**Available records**
════════════════════

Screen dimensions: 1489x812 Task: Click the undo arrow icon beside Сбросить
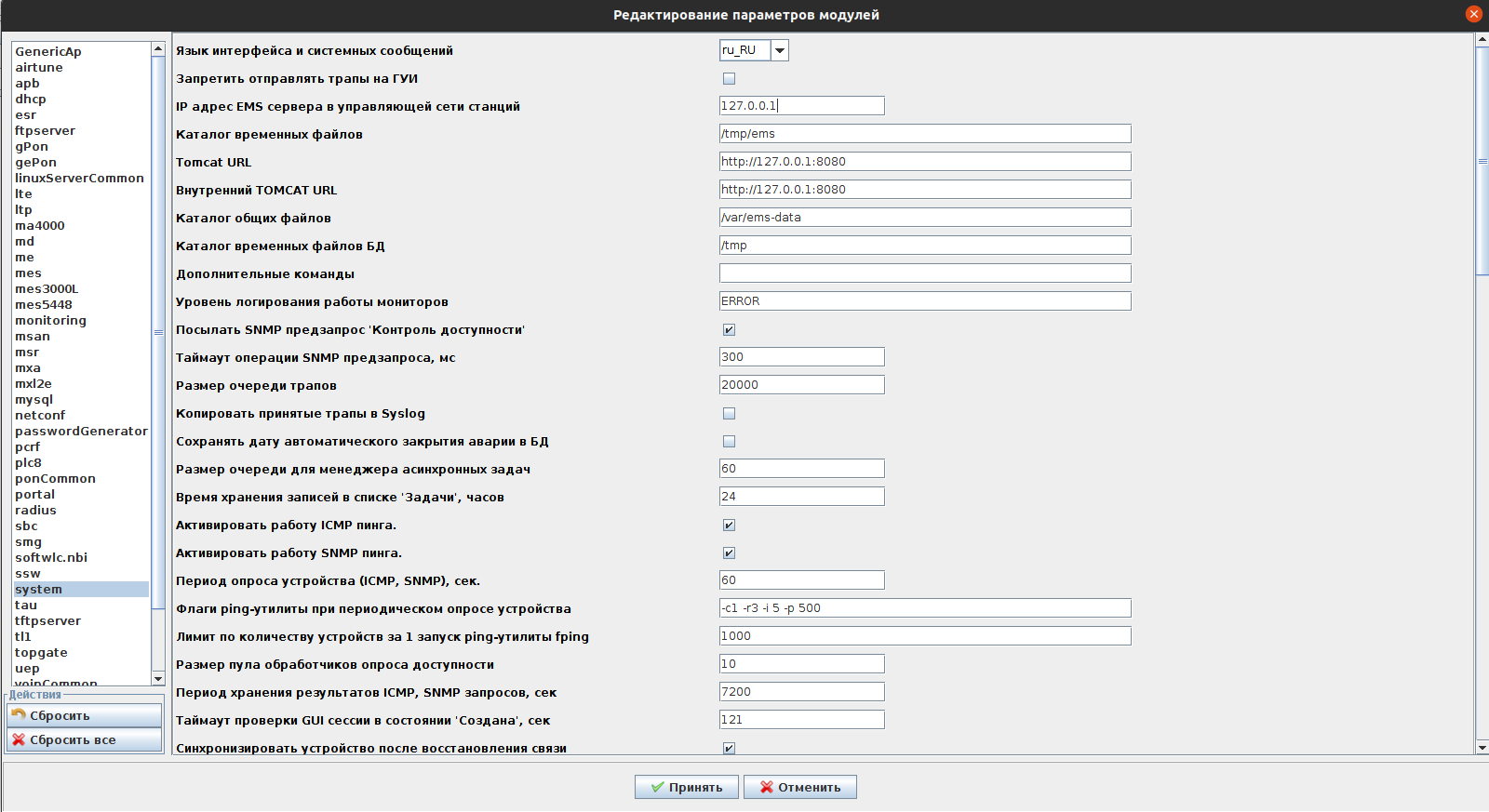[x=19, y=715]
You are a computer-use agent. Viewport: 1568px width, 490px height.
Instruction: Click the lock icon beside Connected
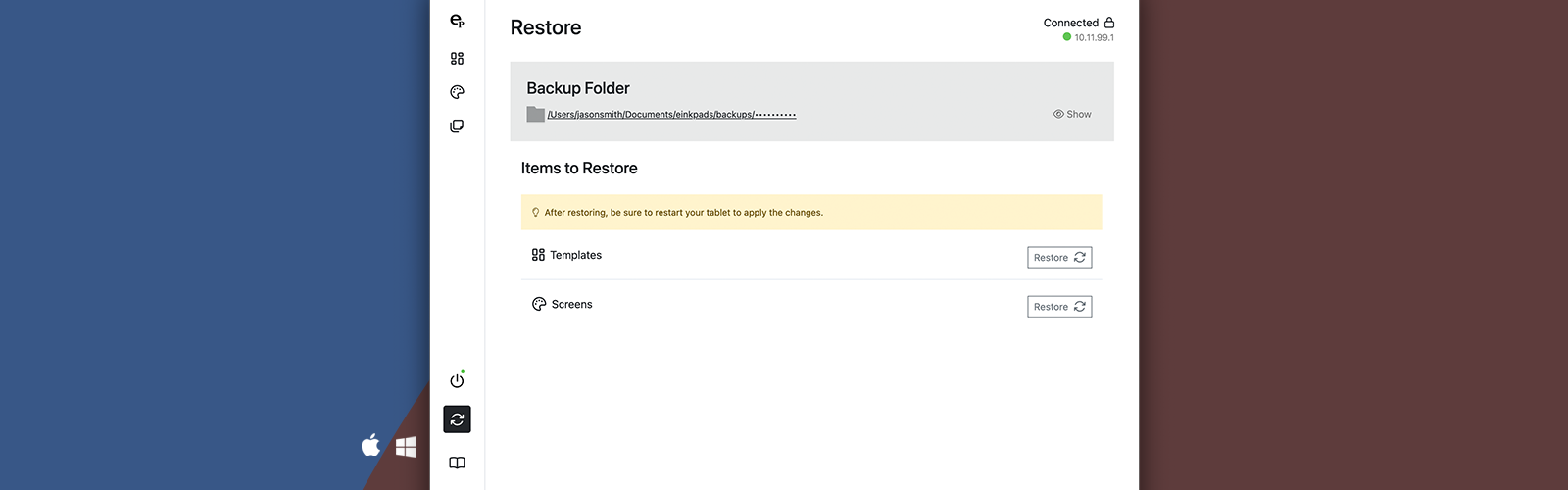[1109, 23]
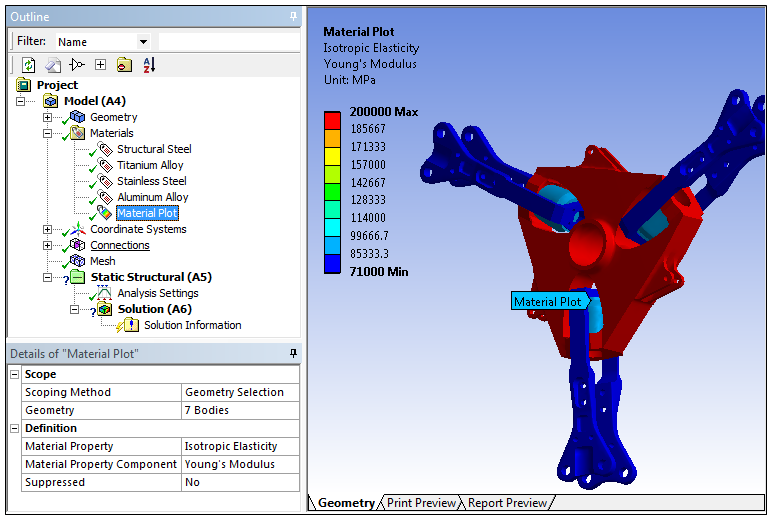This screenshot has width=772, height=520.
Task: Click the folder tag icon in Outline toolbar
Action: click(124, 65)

════════════════════

**Directions**
The listing above must be repeated exactly. Its pictures are not part of the copy.

**Solved exercise**
Screen dimensions: 1489x812 Task: Click the undo arrow icon beside Сбросить
[x=19, y=715]
You are a computer-use agent. Viewport: 1568px width, 490px height.
Instruction: Click the lock icon beside Connected
[1109, 23]
This screenshot has width=772, height=520.
Task: Click the folder tag icon in Outline toolbar
Action: click(124, 65)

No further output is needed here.